Foi nisso que pensei quando idealizei, em 2007, a Escola Livre de
Jornalismo, junto com outros dois amigos, ambos ótimos jornalistas,
Olímpio Cruz Neto e Gustavo Krieger. Com eles, ajudei a montar bem
sucedidos ciclos de palestras e oficinas de jornalismo em Brasília. Em
2009, um ano antes do 1º Encontro Nacional de Blogueiros Progressistas,
em São Paulo, a Escola Livre, em parceria com o IESB, já havia
conseguido reunir, na capital federal, os principais expoentes desse
movimento no país: Luis Nassif (Blog do Nassif), Paulo Henrique Amorim
(Conversa Afiada), Rodrigo Vianna (Escrevinhador), Marco Weissheimer (RS
Urgente) e Luiz Carlos Azenha (Viomundo). Uma semana de debates ricos,
bem humorados, em um auditório permanentemente lotado de estudantes de
jornalismo e jornalistas profissionais. Foi nosso único evento gratuito
e, claro, o de maior sucesso. Os ciclos e oficinas, embora tenham tido
boa audiência, esbarravam sempre no problema do custo para os
estudantes: como nos cursinhos de treinee da velha mídia, acabávamos por
privilegiar um segmento de jovens já socialmente privilegiados. É dessa
frustração e dessa armadilha que proponho fugir agora.

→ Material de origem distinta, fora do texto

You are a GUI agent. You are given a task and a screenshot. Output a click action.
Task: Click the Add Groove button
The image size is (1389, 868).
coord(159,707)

Por isso, expus no Facebook a idéia de ministrar minhas aulas de
Técnica Geral de Jornalismo, divididas em módulos, de modo que cada
estudante pague um valor baixo por cada aula. Ou seja, os estudantes vão
às aulas que quiserem, pagam na entrada e participam de duas horas de
aula de jornalismo sobre tópicos práticos e temas relevantes. Minha
idéia é convocar outros repórteres de Brasília a participar desse
movimento da Escola Livre de Jornalismo, com o compromisso de, em troca
da aula de duas horas, receber 70% do valor arrecadado no dia, porque
30% serão sempre destinados à administração e organização do curso.
Além do valor da aula, ainda a ser estipulado, cada aluno deverá
também levar um alimento não perecível qualquer, a ser distribuído para
comunidades pobres do Distrito Federal ou instituições de assistência
social a serem definidas com futuros parceiros. Esses mantimentos,
inclusive, poderão ser usados como moeda de troca para podermos utilizar
gratuitamente algum espaço físico em Brasília para ministrar as aulas. É
algo ainda a ser definido.
A idéia está lançada. No Facebook, recebi quase 100 adesões imediatas
de estudantes, jornalistas, incluindo alunos e ex-alunos realmente
satisfeitos com a perspectiva de participar de um movimento interativo
desse nível, a preços populares. Espero poder iniciar as primeiras aulas
em fevereiro de 2011 e, desde já, conto com a participação de todos os
amigos e colegas jornalistas do Brasil que quiserem compartilhar essa
experiência. Quanto mais gente boa dando aula, mais gente boa a ser
formada. Como nas experiências anteriores, a Escola Livre de Jornalismo
espera contar com a parceria das faculdades de jornalismo do DF para
transformar em crédito a freqüência dos estudantes nas aulas, de modo a
colaborar com uma necessidade acadêmica deles, as horas extra-sala de
atividades complementares.
Por favor, quem quiser participar dê o ar das graças. Nossa missão
inicial é achar um lugar amplo e legal, com cadeiras e uma boa mesa de
professor, para dar as aulas. A depender do nível de adesão dos colegas
jornalistas, vamos organizar uma agenda para as aulas, que serão sempre
aos sábados, em princípio, das 9 às 11 horas da manhã.
Por enquanto, é esse o meu manifesto, é essa a minha idéia. O resto virá, tenho certeza, na garupa de bons ventos.